Uma das raras vitórias femininas foi de Ivone. Em 1976, convidada a ingressar no antigo MDB por Tito Costa, que iria se candidatar à Prefeitura de São Bernardo no mesmo ano, ela aceitou o desafio de concorrer a uma cadeira na Câmara. Aos 19 anos, se elegeu de forma inesperada – ela é a parlamentar mais jovem a vencer um pleito na região até hoje. “Eles (dirigentes do MDB) me colocaram achando que não daria certo. Não tinha carro, não tinha verba. Só tinha um papelzinho, um pouquinho. Decidi falar com alguém que fazia oposição ao Lula no Sindicato dos Metalúrgicos.” Deu certo. Por seis anos Ivone foi a única mulher no Legislativo de São Bernardo, algo que Tereza Delta (de 1948 a 1951) e Aracy de Ângelo (1956 a 1959) haviam passado. “Os demais vereadores me trataram bem. Houve apenas um episódio no qual um vereador, que não quero citar o nome, me ofendeu na tribuna no período em que estava grávida. Todos me apoiaram e ele veio me pedir desculpas”, lembra Ivone, hoje com 61 anos, mãe de quatro filhos e avó de cinco netos.

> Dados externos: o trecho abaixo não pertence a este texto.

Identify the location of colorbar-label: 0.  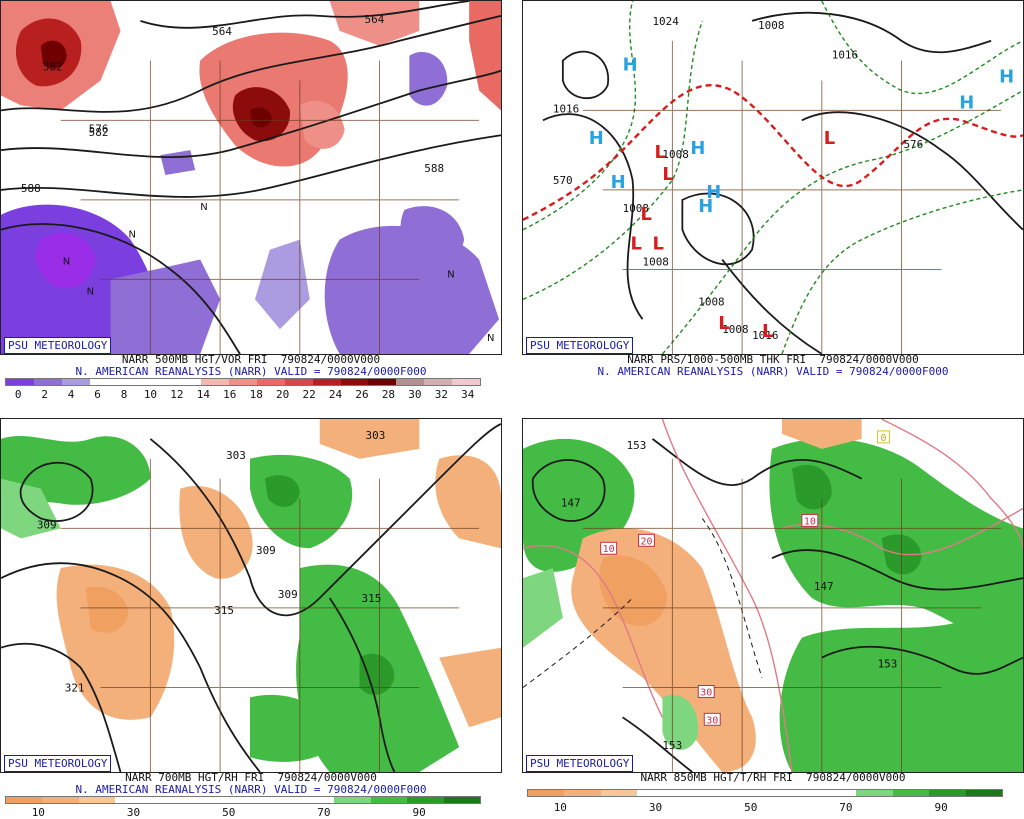
(18, 394). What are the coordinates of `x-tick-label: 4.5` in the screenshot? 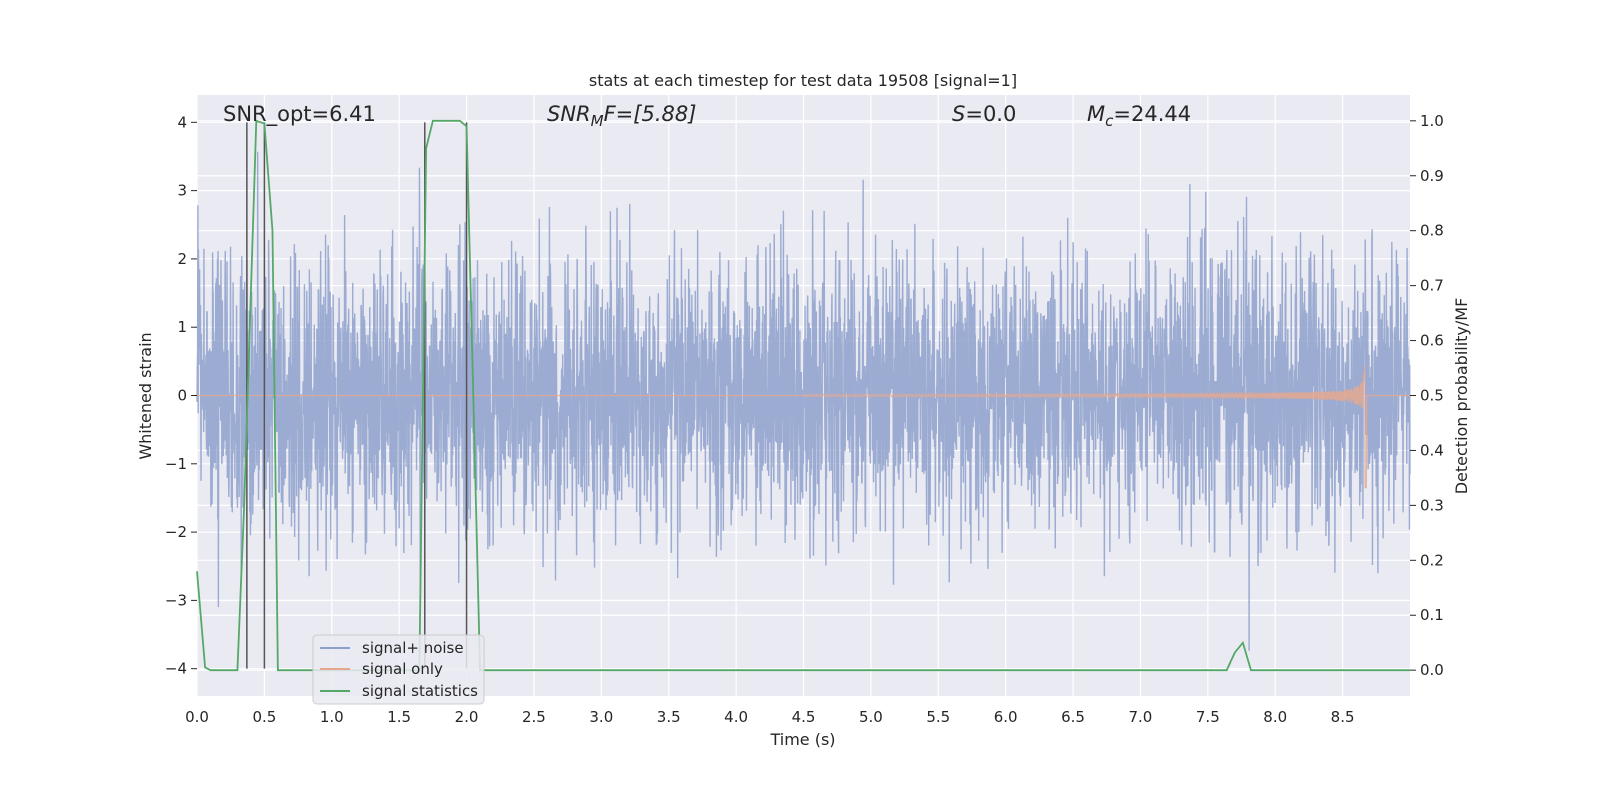 It's located at (804, 717).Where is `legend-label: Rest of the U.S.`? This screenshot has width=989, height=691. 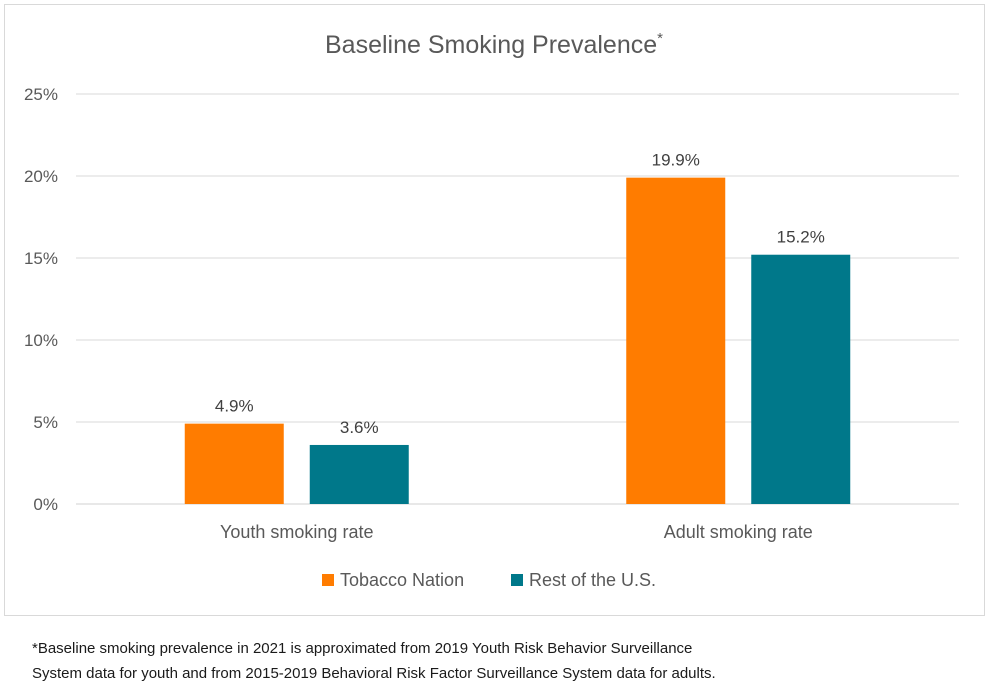
legend-label: Rest of the U.S. is located at coordinates (592, 580).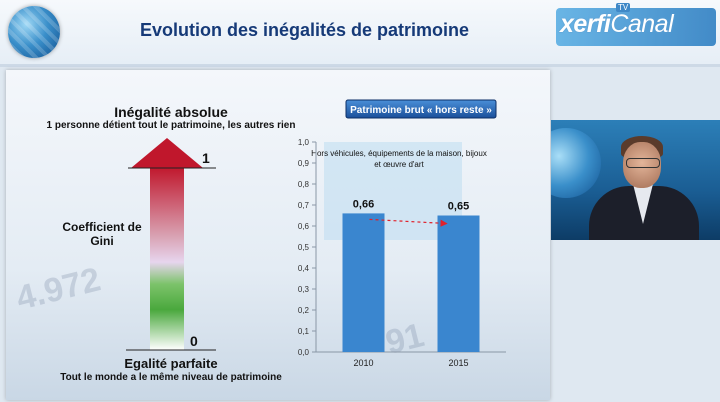 The height and width of the screenshot is (402, 720). I want to click on gini-value-top: 1, so click(206, 158).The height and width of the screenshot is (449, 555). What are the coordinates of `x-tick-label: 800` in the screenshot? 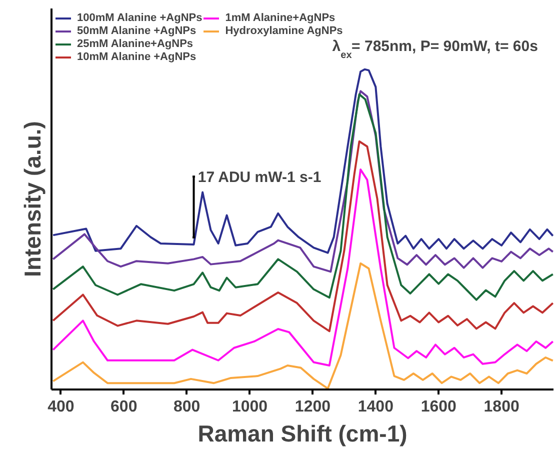 It's located at (186, 407).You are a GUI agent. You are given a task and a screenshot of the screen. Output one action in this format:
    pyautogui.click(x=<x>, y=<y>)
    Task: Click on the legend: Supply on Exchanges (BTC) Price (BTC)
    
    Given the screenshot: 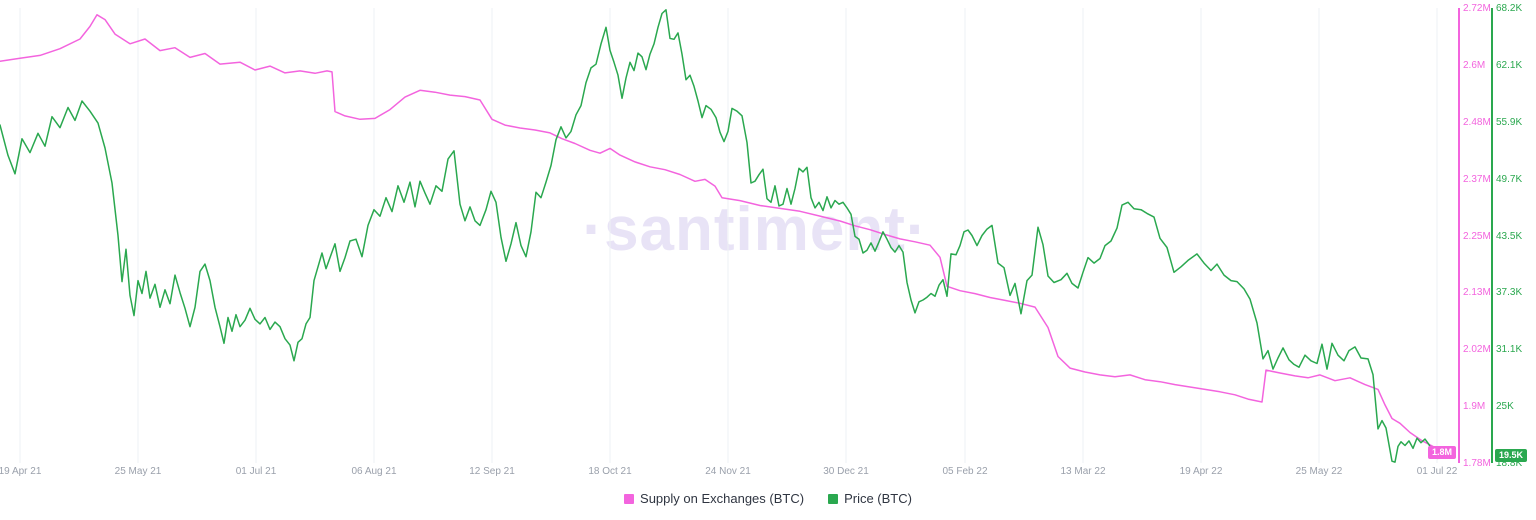 What is the action you would take?
    pyautogui.click(x=768, y=498)
    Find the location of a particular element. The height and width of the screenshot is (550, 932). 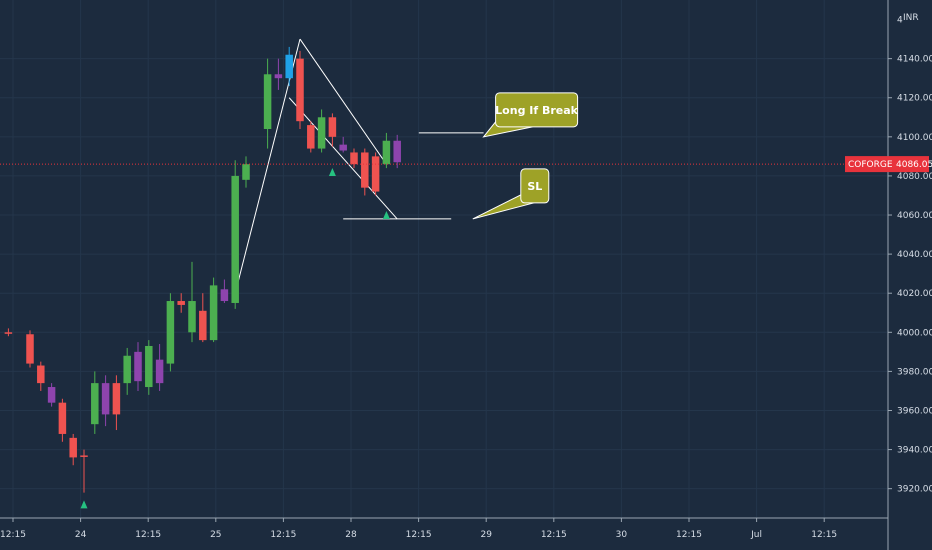

y-tick-label: 4140.00 is located at coordinates (914, 60).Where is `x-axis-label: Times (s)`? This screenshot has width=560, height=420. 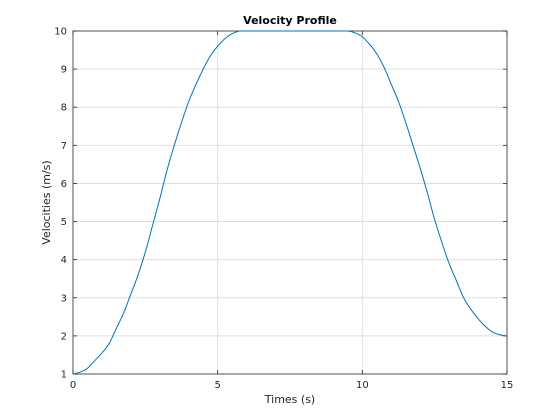 x-axis-label: Times (s) is located at coordinates (290, 400).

Espelho e amiga de Ivone, Tereza Delta foi a pioneira das mulheres na política da região. Em 1947, exerceu função de prefeita de São Bernardo numa época em que o prefeito era nomeado pelo governador do Estado. No ano seguinte, foi vereadora e presidente da Câmara. O plenário do Legislativo leva seu nome. Também foi deputada estadual. Rompeu barreiras.
“Tereza Delta foi uma linda mulher. E de muita personalidade. Iniciou carreira política numa São Bernardo em transformação, em 1947. Três anos antes a antiga vila havia recuperado a sua autonomia, separando-se de Santo André numa ação da burguesia local, capitaneada pelo banqueiro Wallace Simonsen. Nomeada prefeita, Tereza Delta foi eleita depois deputada estadual, a primeira mulher deputada do Grande ABC. Ganhou no voto. Elegeu seu sucessor, doutor José Fornari, numa época em que a cidade teve duas Câmaras, em dois endereços, com sessões regulares mais ou menos no mesmo horário. Prevaleceu a Câmara da Tereza, sua presidente: previdente, ela registrou o ‘seu’ Legislativo, ganhando na Justiça o direito de manter a política local na legalidade. Hoje, a história do Legislativo de São Bernardo ‘do Campo’ começa a partir dos registros do livro de sessões que Tereza Delta abriu”, lembra o historiador Ademir Medici, do Diário.
Irineia José Midolli também fez história. Foi eleita vereadora, em três mandatos, e venceu pleito para ser prefeita de Rio Grande da Serra entre 1973 e 1977. Outras parlamentares alcançaram o posto de vice-prefeitas, casos de Dinah Zekcer (Santo André), Ivete Garcia (Santo André), Denise Santalucia (Diadema) e Marilza de Oliveira (Rio Grande da Serra).
Para Ivone, o percentual de mulheres na política só não é maior pela culpa das próprias mulheres. “Sabe por que é número baixo? Porque mulher não vota em mulher. A mulher tem ciúmes, inveja da mulher. Principalmente se for bonita, articulada, se fala bem”, disse. “E não adianta agir como as feministas agem, já que muitas delas querem ir contra os homens. Parece querer uma guerra civil, o que é um absurdo. Muitas delas nem votam em mulheres, o que é pior.”
Em 2008, Olga Montanari, a primeira vereadora da história de São Caetano, em 1949, afirmou ao Diário que “se houvesse mais participação de mulheres na política, o Brasil seria melhor”. Olga morreu em 2013. E seu Brasil melhor – ou quiçá o Grande ABC – segue no imaginário.